Recall from Lecture 7 that the sequence of functions $(f_N)_{N=1}^\infty$ defined on the region

$\Omega_{d-1} = \{(y_1,\dots,y_d) \in \mathbb{R}^{d} \colon y_1 > \dots > y_d,\ y_1+\dots+y_d=0\}$

by

$f_N(y_1,\dots,y_d) = C_N(d) \dim (N+y_1\sqrt{N},\dots,N+y_d\sqrt{N}),$

where

$C_N(d) = (2\pi)^{\frac{d}{2}} \frac{N^{dN+\frac{d^2}{2}}}{(dN)!e^{dN}},$

converges pointwise on $\Omega_{d-1}$: we have

$\lim\limits_{N \to \infty} f_N(y_1,\dots,y_N) = e^{-S(y_1,\dots,y_d)},$

where

$S(y_1,\dots,y_d) = \frac{1}{2}\sum\limits_{i=1}^d y_i^2-\sum\limits_{1 \leq i< j \leq d} \log(y_i-y_j)$

is the potential energy of a system of identical two-dimensional point charges on $\mathbb{R}$ at locations $y_1> \dots > y_d$.

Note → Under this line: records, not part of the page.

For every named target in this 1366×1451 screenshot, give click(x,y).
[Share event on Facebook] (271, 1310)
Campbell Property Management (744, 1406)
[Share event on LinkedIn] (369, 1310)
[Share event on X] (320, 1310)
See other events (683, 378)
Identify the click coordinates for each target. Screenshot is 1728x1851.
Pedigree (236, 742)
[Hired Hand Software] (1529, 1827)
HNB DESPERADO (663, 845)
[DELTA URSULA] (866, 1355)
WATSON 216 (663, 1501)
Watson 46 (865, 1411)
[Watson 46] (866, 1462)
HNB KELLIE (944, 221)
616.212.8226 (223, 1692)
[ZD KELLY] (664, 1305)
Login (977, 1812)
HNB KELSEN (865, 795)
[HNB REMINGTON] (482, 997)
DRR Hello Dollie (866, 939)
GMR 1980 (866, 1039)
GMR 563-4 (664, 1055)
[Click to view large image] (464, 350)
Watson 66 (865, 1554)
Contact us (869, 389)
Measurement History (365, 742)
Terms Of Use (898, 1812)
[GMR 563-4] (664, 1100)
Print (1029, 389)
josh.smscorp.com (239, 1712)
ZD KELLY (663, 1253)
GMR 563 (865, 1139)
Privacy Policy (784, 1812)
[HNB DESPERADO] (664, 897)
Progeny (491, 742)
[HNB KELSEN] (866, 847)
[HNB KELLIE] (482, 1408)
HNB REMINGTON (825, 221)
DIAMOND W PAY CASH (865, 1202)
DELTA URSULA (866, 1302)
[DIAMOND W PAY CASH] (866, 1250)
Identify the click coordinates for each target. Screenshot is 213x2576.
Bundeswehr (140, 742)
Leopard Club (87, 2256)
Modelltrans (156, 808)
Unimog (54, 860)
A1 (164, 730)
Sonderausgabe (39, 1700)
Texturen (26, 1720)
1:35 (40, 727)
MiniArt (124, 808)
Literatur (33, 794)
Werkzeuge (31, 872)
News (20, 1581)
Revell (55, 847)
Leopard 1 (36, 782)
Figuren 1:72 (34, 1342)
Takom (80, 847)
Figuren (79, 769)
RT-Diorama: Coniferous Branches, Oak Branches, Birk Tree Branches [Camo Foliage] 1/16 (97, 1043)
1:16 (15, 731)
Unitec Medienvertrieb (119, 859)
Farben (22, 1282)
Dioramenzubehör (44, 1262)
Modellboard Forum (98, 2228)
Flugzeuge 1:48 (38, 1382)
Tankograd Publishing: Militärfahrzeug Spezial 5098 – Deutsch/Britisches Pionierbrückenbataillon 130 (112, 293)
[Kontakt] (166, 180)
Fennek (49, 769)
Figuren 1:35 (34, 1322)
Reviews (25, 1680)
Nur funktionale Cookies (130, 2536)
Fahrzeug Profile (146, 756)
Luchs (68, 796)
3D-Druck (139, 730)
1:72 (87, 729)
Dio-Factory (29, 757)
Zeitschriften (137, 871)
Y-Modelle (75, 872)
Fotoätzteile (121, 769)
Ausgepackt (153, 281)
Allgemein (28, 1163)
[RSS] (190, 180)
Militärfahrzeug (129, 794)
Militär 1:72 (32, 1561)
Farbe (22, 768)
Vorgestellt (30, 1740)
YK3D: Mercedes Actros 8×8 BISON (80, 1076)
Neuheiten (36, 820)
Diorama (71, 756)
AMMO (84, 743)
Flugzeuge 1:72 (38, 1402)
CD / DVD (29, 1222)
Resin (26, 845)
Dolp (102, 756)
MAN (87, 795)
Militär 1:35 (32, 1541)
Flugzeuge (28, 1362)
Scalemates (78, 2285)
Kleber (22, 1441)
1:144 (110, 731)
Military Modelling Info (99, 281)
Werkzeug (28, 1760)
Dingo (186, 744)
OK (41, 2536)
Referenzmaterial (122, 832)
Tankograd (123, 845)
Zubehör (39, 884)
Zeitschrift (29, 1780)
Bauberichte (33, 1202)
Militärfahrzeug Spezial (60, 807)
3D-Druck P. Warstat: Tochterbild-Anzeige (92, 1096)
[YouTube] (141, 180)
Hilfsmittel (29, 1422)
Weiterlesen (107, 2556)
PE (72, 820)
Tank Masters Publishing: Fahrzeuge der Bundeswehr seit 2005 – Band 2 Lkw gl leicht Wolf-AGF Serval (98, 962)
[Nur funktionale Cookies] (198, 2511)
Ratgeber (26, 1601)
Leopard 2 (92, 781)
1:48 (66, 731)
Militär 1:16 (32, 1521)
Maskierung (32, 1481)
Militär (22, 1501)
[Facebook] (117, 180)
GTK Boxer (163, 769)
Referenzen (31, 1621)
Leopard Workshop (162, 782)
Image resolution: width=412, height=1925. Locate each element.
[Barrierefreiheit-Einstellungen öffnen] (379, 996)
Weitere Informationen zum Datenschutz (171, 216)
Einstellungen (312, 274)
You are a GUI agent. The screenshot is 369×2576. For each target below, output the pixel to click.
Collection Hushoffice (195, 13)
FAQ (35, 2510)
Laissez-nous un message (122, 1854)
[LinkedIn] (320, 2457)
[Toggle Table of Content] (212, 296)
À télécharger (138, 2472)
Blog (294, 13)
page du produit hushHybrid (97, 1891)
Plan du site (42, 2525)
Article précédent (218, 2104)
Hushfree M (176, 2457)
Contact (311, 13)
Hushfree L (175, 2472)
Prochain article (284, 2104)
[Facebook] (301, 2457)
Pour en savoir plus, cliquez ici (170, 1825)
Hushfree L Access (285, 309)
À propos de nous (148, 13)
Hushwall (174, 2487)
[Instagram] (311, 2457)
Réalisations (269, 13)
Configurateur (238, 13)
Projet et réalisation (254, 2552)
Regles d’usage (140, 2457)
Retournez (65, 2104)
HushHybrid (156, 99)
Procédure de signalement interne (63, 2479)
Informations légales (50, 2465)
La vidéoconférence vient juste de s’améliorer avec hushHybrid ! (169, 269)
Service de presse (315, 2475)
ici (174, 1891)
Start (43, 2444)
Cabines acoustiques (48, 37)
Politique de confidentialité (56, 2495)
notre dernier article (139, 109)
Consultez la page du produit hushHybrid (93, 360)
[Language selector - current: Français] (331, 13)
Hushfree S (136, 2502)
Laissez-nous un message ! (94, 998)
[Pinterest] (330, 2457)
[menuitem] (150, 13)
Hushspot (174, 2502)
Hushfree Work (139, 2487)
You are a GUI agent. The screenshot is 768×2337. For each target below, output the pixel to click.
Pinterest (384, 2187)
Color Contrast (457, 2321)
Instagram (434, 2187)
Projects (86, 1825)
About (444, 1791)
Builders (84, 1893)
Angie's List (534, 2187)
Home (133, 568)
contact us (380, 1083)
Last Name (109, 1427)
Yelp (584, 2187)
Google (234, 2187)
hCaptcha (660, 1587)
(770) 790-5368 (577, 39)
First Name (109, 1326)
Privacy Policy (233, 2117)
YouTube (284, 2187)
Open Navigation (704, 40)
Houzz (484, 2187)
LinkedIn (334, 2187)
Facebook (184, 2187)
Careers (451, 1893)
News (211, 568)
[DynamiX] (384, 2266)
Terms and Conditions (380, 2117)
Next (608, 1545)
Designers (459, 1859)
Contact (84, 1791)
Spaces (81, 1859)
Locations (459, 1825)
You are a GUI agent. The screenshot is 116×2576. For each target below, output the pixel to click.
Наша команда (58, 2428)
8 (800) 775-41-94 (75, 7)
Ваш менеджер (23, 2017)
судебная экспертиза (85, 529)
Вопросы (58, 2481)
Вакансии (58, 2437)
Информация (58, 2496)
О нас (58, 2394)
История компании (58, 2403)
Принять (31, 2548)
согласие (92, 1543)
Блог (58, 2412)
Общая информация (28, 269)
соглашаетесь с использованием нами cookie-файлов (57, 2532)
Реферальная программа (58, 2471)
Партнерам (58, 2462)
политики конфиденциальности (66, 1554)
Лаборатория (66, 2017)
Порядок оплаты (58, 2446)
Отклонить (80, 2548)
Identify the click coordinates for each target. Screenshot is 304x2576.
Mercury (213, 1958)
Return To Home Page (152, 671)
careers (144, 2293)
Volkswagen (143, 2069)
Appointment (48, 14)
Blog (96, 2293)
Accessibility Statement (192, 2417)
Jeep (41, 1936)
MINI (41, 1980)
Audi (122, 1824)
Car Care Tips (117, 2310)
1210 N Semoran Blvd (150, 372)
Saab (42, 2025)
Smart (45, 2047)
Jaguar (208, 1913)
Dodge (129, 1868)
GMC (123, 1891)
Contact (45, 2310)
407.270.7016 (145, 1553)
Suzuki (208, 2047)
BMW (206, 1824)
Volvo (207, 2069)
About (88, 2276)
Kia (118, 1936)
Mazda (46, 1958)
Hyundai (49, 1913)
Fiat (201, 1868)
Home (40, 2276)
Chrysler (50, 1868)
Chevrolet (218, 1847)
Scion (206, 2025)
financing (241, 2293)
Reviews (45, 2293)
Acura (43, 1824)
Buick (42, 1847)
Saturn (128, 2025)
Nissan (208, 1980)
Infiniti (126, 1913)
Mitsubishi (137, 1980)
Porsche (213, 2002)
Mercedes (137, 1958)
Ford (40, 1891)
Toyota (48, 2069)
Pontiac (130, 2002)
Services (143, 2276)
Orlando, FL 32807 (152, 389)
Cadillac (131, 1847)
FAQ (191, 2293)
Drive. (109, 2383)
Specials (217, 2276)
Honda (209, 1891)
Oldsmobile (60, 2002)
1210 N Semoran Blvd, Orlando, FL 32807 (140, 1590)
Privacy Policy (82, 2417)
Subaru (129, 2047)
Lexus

For arbitrary $\beta > 0$, define

$N!_d^{(\beta)} = \sum\limits_{\lambda \in \mathbf{Y}_d(dN)} (\dim \lambda)^\beta$,

the sum being over the set $\mathbf{Y}_d(dN)$ of Young diagrams with $dN$ boxes and at most $d$ rows. According RSK, at $\beta=2$ this is the number of permutations in $\mathrm{S}(N)$ with no decreasing subsequence of length $N+1$, and at $\beta=1$ it is the number of involutions satisfying the same.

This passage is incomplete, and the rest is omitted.